I had two unappealing choices. One was to take the stove, leaving Glenn in the tent, and head down to get help. Alone, I could not possibly get him down.

It would take at least two days to reach the radio on the Kahiltna. How long it would take to get assistance to Glenn after that was impossible to predict. And how long could Glenn survive unattended, especially in a storm? Or I could remain. If I stayed, we’d soon run out of the small amount of food and fuel we had left. I felt I should do something more than melt snow and watch Glenn, I feared that his condition would grow worse and I would be unable to help, and I was concerned for my own ultimate safety.
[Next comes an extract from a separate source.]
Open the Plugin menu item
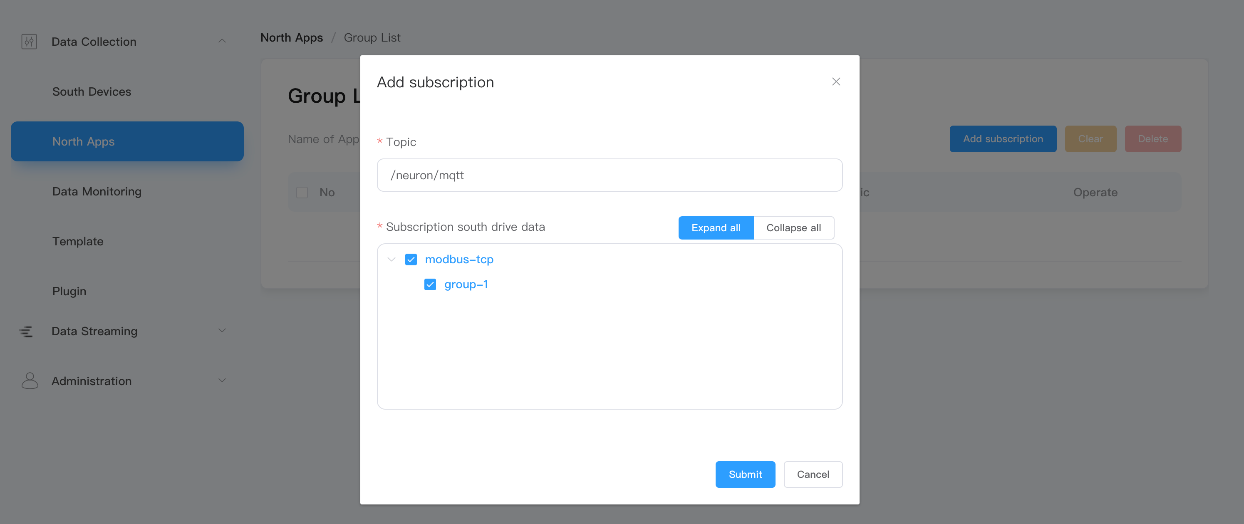1244x524 pixels. point(69,291)
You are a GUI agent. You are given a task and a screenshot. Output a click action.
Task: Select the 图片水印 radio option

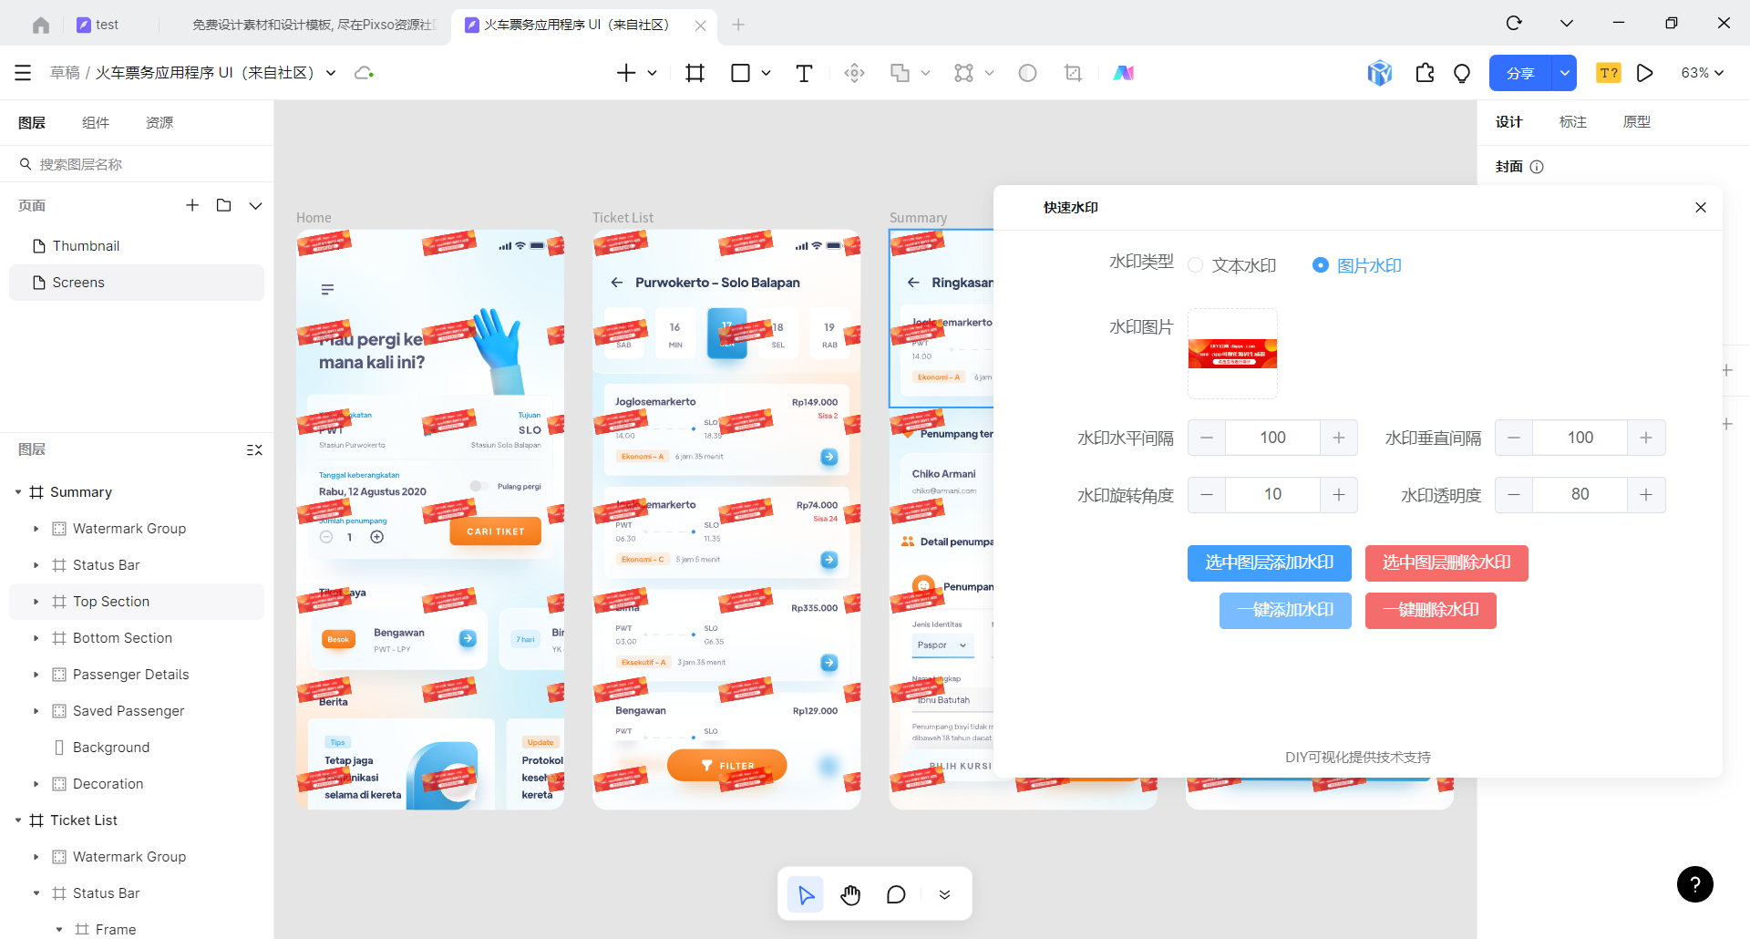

The unstable weather and my concern for Glenn’s ability to care for himself kept me with him for four days. Our supplies were about gone. I had to seek help if one or both of us were to survive. As I flung my pack on my back, suddenly I heard the sound of an aircraft. Its upward-circling pattern made it obvious that it was trying to find us. An attempted airdrop missed and crashed to the glacier below. Two hours later an Alouette Three jet helicopter appeared and amazingly landed on our tiny site. In a matter of minutes we had Glenn aboard and were airborne. As the warmth from the chopper’s heater began to sink in, I realized that our survival nightmare was over.

* * * * *

Final Note. Glenn was taken directly to Providence Hospital in Anchorage where he was diagnosed as having both pulmonary and cerebral edema and the array of injuries already mentioned. The examining doctors were incredulous that his edemas had not worsened and brought death during the four-and-a-half days he remained at 16,000 feet.

Summary’ of Statistics:

Area: Alaska Range.

New Route: Mount Foraker, 5303 meters, 17,400 feet, via the Western Spur of the North Face from the Foraker Glacier. Summit reached on April 29, 1983 (Peter Metcalf, Glenn Randall).